/---

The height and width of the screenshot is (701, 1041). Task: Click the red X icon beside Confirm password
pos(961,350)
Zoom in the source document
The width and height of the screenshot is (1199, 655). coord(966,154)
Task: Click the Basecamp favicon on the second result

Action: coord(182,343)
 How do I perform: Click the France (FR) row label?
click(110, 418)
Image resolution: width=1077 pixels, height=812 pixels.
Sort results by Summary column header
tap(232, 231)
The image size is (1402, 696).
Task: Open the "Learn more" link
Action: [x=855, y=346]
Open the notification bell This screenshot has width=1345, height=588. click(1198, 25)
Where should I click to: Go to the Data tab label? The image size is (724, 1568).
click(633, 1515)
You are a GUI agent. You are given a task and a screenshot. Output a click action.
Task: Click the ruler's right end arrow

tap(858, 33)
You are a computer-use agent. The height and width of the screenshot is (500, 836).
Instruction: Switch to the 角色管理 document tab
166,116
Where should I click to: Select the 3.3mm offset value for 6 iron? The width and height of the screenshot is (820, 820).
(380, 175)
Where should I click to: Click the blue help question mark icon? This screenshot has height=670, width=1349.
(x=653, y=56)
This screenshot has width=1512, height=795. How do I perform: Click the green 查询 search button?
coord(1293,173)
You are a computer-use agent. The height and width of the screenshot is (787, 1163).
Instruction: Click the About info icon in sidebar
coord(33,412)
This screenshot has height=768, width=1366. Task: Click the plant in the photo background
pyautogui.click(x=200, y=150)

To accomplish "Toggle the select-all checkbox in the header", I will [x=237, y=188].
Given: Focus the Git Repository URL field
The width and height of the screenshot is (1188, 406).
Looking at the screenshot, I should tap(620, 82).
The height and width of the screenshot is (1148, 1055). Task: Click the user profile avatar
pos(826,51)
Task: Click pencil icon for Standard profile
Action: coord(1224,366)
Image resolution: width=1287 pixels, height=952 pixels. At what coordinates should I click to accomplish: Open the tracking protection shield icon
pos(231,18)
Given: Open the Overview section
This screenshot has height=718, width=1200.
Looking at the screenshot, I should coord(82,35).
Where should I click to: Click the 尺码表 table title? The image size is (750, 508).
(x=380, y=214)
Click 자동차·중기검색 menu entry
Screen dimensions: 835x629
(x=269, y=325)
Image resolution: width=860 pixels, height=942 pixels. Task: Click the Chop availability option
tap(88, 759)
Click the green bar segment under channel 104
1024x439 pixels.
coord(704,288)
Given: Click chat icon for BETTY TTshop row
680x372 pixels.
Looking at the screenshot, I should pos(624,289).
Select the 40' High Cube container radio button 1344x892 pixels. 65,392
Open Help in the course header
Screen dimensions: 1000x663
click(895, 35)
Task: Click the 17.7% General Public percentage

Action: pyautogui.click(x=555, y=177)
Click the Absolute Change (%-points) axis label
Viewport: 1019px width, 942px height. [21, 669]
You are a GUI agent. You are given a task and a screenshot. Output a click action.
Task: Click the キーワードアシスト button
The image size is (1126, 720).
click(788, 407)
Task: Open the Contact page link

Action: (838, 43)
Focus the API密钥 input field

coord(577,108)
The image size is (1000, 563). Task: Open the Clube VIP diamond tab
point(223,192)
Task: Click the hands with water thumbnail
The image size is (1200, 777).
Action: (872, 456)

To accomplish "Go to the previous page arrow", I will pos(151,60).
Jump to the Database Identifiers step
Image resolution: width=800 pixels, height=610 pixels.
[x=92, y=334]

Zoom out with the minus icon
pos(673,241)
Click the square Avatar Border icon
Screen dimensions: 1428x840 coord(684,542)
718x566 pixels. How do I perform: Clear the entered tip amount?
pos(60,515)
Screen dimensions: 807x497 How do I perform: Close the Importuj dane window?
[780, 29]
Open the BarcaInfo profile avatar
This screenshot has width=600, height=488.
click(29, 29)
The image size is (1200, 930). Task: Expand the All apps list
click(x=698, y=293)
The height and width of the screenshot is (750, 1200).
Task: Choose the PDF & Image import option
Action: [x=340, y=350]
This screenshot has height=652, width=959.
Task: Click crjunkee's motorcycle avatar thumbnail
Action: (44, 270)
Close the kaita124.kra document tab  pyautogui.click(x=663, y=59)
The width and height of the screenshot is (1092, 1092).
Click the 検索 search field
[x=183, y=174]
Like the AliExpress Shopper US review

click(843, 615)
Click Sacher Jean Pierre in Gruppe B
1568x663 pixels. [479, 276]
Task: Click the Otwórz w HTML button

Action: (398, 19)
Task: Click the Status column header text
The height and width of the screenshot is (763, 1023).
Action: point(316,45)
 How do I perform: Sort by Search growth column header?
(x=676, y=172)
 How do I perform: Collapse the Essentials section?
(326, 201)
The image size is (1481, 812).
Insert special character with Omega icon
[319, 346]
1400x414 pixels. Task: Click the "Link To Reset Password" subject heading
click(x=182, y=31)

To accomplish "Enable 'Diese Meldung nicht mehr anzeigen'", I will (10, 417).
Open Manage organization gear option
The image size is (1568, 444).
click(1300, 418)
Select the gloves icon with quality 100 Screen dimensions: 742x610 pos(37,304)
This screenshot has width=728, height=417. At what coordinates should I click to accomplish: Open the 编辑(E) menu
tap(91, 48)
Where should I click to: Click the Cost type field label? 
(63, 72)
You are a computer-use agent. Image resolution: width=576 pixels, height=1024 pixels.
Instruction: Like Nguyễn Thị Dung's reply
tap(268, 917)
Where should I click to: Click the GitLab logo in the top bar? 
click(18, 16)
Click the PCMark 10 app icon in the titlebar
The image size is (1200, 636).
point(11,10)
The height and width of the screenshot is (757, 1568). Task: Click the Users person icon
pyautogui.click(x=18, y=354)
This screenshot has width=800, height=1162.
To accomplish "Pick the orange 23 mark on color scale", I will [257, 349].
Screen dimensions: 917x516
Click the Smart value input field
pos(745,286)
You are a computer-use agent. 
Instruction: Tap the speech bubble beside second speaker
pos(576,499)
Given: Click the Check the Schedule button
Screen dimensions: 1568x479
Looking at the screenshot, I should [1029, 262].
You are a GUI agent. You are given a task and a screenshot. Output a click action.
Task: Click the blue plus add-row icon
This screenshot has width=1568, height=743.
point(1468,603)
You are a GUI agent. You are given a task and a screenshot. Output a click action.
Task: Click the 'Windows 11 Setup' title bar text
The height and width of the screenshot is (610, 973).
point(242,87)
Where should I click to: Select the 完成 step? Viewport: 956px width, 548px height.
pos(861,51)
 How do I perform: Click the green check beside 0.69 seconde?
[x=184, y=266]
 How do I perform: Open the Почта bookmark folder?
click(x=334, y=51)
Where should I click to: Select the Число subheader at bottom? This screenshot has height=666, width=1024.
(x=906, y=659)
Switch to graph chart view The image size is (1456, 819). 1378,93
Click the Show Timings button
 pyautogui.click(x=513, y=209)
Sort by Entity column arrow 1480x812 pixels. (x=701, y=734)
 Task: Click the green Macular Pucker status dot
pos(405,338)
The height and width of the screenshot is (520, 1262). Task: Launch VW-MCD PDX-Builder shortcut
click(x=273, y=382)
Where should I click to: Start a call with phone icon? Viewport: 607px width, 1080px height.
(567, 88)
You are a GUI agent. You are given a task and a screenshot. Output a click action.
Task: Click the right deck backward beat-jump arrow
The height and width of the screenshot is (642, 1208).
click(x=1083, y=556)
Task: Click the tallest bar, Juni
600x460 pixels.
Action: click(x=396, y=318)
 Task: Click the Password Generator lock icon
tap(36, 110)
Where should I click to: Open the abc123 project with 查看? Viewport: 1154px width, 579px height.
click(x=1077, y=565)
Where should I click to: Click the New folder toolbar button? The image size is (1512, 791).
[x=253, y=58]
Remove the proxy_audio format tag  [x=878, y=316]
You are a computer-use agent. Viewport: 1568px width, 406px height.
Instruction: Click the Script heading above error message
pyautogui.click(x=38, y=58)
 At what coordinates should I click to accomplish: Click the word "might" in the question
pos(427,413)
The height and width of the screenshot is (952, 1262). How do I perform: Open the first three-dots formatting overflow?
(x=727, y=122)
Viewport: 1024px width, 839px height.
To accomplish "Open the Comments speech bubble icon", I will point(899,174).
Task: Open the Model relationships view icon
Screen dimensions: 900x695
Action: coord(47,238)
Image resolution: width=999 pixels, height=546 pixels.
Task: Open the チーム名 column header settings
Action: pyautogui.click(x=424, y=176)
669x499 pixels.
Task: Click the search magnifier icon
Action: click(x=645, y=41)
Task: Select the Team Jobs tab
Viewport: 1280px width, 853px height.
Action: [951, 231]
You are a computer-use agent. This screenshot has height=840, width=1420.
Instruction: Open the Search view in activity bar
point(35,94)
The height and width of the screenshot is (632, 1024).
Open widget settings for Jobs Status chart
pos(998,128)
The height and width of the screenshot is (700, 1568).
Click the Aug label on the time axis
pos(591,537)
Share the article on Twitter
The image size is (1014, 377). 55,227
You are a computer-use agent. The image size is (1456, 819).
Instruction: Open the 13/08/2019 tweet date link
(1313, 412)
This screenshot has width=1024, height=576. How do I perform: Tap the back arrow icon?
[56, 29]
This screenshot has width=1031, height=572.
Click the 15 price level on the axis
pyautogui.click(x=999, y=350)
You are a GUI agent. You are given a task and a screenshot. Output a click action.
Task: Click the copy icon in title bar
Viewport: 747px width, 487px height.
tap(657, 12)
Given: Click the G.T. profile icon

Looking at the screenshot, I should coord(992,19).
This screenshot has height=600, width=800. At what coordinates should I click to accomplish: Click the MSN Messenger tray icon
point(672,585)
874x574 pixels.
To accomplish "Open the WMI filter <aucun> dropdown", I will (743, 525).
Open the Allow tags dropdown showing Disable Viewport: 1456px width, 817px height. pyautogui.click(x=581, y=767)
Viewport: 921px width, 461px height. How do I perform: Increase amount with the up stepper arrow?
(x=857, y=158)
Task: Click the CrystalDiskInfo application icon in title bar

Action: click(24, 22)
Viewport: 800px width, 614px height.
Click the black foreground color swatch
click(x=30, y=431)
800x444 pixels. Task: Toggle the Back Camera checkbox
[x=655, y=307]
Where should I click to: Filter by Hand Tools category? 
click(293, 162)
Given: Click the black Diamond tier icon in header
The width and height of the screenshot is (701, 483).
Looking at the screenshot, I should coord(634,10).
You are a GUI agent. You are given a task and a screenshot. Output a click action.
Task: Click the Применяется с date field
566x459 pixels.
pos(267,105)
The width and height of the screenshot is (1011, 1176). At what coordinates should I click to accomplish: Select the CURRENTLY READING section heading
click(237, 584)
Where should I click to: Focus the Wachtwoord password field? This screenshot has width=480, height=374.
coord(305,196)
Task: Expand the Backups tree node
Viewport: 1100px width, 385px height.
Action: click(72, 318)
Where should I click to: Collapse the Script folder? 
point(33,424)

\---

PROBLEM DESCRIPTION: Take the line with "The width and height of the screenshot is (701, 483)." and all lines after it through the end of the records, and write them out exactly; include nothing else.

RESPONSE TO THIS TASK:
The width and height of the screenshot is (701, 483).
Looking at the screenshot, I should coord(634,10).
You are a GUI agent. You are given a task and a screenshot. Output a click action.
Task: Click the Применяется с date field
566x459 pixels.
pos(267,105)
The width and height of the screenshot is (1011, 1176). At what coordinates should I click to accomplish: Select the CURRENTLY READING section heading
click(237, 584)
Where should I click to: Focus the Wachtwoord password field? This screenshot has width=480, height=374.
coord(305,196)
Task: Expand the Backups tree node
Viewport: 1100px width, 385px height.
Action: click(72, 318)
Where should I click to: Collapse the Script folder? 
point(33,424)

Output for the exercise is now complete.